Exercise brief =>
Gather every line of the listing below that contains the string "cell", and copy each one in full. Letter case counts, so a line matches only if its letters have the same capitalization.

+++

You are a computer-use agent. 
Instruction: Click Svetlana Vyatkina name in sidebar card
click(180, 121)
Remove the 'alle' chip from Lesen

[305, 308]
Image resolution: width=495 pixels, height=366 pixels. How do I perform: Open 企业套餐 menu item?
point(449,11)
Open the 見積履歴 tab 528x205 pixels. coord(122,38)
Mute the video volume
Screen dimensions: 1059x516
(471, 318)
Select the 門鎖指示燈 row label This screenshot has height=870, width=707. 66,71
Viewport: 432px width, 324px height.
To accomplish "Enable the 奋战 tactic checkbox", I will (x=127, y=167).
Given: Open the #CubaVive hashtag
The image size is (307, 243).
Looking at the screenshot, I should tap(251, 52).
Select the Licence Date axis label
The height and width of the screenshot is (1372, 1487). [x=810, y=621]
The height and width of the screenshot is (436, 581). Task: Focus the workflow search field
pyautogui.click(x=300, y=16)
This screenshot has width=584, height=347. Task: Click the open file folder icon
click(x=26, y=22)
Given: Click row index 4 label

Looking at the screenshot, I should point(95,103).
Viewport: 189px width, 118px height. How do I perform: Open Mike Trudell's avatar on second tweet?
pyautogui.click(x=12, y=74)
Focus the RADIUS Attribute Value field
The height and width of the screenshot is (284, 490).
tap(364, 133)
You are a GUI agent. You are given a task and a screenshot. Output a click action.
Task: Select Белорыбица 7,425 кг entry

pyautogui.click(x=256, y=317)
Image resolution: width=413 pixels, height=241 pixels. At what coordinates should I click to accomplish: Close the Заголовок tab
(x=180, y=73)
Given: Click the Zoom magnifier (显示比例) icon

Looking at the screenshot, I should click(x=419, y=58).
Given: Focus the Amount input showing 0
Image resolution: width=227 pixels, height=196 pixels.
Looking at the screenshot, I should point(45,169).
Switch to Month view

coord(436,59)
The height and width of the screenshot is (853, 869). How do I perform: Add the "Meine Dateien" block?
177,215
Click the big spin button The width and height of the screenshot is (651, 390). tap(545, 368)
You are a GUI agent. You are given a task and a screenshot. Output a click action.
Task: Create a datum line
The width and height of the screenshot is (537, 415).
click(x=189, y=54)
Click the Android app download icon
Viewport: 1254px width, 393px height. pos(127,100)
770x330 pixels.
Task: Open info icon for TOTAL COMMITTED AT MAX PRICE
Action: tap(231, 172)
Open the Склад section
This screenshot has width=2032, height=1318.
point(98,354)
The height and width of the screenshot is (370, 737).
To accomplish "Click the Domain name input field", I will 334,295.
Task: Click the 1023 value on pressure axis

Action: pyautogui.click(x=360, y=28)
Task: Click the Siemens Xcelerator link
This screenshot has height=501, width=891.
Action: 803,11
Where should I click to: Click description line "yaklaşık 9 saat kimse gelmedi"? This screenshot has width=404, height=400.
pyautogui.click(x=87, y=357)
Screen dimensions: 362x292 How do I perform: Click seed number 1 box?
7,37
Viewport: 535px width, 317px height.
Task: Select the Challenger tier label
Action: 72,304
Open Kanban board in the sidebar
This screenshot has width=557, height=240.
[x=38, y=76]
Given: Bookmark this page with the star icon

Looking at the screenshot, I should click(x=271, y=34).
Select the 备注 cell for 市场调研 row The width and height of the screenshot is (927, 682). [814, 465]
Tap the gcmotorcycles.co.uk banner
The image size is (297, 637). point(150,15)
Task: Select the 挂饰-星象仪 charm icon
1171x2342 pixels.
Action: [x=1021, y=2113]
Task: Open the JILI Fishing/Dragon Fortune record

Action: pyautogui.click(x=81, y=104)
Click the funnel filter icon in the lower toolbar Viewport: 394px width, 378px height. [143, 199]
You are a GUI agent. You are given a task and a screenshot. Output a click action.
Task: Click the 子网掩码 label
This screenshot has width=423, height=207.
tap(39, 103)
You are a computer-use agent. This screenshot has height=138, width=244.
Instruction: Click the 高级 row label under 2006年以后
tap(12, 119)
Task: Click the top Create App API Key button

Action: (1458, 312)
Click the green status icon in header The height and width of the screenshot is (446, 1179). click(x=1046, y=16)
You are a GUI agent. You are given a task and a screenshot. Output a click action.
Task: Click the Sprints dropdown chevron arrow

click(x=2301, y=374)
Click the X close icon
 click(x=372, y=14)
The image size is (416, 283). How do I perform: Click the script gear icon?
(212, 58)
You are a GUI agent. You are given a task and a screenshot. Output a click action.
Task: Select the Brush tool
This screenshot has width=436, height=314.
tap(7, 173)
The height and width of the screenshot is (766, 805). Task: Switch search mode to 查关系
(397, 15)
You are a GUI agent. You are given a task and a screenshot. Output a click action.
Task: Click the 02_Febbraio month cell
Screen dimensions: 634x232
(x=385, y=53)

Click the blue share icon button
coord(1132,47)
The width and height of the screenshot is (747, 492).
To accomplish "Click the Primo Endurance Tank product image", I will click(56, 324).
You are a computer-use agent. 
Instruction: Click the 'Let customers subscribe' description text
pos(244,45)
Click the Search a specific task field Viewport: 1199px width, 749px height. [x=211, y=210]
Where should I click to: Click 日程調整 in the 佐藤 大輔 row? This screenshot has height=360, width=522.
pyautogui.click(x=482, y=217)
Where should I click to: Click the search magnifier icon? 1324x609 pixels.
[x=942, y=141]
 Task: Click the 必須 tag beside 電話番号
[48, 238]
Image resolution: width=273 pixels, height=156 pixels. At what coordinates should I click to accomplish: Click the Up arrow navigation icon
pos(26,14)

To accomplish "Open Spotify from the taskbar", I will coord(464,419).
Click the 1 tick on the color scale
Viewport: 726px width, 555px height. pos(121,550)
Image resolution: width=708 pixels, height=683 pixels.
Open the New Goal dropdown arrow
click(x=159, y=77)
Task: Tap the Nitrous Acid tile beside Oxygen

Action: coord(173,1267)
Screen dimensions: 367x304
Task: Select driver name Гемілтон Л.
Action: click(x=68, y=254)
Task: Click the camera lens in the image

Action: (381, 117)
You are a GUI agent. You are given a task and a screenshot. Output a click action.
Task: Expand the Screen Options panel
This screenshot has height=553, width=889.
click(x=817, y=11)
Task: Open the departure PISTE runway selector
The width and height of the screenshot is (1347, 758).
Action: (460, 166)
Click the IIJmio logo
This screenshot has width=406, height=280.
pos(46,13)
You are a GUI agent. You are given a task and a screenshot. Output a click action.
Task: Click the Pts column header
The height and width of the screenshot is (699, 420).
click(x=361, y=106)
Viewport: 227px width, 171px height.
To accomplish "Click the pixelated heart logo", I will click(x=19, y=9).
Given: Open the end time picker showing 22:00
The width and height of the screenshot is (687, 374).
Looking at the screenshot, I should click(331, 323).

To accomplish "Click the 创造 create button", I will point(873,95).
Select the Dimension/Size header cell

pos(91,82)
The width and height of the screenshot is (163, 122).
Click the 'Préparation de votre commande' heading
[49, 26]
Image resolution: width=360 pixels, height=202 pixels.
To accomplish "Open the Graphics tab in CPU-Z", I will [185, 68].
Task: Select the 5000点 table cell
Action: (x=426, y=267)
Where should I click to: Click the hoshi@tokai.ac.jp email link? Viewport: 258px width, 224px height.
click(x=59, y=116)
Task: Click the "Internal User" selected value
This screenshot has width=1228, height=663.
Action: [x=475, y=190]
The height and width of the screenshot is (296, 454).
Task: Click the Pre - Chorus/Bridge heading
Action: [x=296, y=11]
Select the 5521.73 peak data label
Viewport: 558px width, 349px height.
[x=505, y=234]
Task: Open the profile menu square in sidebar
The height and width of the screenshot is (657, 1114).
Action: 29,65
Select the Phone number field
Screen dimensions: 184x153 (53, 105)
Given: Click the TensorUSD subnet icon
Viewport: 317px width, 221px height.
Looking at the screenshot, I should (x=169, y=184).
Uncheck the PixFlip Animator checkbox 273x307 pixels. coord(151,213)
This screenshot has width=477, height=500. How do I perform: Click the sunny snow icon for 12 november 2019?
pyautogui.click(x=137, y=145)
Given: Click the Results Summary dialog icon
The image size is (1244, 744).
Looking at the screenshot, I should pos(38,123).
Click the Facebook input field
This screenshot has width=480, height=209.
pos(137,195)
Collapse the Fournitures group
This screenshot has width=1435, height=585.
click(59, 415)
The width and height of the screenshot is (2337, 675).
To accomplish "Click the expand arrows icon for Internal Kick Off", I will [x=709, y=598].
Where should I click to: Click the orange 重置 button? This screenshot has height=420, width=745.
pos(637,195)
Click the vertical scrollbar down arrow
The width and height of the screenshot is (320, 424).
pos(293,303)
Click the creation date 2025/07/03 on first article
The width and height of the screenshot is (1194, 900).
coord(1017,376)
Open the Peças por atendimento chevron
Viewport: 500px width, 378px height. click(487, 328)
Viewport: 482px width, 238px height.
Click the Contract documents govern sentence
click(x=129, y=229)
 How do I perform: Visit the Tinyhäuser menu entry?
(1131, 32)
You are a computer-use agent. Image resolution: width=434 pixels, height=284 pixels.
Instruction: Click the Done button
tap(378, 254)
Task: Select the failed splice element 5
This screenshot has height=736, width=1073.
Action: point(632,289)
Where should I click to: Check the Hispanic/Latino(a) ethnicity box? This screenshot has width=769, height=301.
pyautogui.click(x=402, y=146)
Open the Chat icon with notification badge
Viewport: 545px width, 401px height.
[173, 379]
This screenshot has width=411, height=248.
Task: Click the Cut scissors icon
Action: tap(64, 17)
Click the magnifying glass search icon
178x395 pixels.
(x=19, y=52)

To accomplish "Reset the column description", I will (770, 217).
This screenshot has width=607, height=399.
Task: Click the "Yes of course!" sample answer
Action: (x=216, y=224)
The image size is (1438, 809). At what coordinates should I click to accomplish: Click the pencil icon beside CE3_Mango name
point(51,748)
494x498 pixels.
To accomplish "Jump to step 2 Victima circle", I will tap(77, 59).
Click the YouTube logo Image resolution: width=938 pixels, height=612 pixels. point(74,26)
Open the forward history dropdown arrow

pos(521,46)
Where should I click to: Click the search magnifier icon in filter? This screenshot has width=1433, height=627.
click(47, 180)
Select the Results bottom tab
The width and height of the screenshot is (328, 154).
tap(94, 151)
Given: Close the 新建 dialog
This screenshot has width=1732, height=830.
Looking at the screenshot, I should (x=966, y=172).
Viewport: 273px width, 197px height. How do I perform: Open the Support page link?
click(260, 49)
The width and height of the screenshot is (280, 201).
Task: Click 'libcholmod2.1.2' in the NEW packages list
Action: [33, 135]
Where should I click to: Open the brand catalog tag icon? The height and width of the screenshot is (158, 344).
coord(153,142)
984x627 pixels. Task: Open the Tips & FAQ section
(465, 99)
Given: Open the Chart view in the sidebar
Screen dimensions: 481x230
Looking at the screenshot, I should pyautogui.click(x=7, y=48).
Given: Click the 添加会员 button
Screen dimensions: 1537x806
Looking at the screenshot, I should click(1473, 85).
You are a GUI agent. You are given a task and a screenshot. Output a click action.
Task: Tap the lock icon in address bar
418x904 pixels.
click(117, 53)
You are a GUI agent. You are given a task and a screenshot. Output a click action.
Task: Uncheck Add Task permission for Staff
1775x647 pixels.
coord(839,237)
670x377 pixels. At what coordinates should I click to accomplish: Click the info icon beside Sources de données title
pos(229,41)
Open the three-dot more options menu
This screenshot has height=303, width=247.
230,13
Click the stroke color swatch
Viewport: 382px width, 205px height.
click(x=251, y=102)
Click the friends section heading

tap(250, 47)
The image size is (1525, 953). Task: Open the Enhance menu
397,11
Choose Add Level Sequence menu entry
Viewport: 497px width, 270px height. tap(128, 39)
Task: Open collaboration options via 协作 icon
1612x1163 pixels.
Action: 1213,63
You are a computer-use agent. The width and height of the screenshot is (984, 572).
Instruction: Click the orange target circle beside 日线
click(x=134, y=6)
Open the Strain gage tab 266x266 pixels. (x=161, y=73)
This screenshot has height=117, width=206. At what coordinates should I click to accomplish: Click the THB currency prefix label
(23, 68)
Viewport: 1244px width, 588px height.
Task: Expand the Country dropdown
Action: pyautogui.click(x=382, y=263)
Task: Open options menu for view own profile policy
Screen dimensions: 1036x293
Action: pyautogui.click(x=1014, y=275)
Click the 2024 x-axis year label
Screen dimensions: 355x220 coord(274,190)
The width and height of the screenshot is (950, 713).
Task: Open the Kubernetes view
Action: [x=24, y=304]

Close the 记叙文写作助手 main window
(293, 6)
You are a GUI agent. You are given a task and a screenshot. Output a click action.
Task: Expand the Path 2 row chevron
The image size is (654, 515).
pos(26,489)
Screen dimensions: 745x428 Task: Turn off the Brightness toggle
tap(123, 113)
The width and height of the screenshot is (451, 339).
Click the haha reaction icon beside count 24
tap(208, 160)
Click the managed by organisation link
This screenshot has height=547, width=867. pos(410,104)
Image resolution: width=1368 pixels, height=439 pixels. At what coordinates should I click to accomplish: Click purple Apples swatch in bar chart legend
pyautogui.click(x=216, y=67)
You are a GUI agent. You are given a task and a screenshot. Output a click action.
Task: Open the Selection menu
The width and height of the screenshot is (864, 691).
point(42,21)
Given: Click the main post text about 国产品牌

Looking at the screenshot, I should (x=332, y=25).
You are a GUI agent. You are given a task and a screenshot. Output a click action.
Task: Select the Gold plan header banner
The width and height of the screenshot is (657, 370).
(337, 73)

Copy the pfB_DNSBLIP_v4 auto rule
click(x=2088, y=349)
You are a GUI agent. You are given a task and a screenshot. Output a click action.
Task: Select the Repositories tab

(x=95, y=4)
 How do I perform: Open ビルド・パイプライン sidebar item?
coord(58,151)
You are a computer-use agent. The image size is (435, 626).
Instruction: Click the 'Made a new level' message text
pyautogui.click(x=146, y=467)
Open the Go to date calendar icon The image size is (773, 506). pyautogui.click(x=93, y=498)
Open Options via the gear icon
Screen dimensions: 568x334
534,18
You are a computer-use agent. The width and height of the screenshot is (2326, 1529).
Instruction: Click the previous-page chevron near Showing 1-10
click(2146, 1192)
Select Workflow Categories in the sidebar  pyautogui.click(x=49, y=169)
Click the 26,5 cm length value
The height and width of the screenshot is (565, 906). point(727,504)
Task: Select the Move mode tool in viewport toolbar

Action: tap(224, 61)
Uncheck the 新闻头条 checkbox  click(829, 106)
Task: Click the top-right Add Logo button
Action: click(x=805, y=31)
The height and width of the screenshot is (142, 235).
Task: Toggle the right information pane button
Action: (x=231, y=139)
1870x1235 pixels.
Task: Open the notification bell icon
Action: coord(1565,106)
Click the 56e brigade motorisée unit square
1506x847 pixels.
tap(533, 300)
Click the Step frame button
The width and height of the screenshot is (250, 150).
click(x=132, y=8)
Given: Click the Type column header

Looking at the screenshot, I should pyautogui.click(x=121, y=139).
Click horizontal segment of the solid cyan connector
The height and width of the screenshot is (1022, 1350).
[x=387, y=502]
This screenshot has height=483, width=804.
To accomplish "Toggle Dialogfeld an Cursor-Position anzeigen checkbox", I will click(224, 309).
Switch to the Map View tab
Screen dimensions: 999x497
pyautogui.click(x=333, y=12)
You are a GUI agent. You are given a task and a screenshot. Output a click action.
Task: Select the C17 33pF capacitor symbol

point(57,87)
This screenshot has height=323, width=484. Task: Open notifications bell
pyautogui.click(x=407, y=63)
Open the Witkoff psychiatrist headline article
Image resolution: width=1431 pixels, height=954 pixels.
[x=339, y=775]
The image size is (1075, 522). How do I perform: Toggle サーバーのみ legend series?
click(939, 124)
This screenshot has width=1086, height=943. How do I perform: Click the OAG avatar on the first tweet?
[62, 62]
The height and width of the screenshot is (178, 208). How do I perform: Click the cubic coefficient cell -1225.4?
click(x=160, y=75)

+++

Response for this exercise =>
Select the 备注 cell for 市场调研 row The width and height of the screenshot is (927, 682). [814, 465]
Task: Click the 02_Febbraio month cell
Select the Dimension/Size header cell
Task: Select the 5000点 table cell
The height and width of the screenshot is (178, 208). How do I perform: Click the cubic coefficient cell -1225.4?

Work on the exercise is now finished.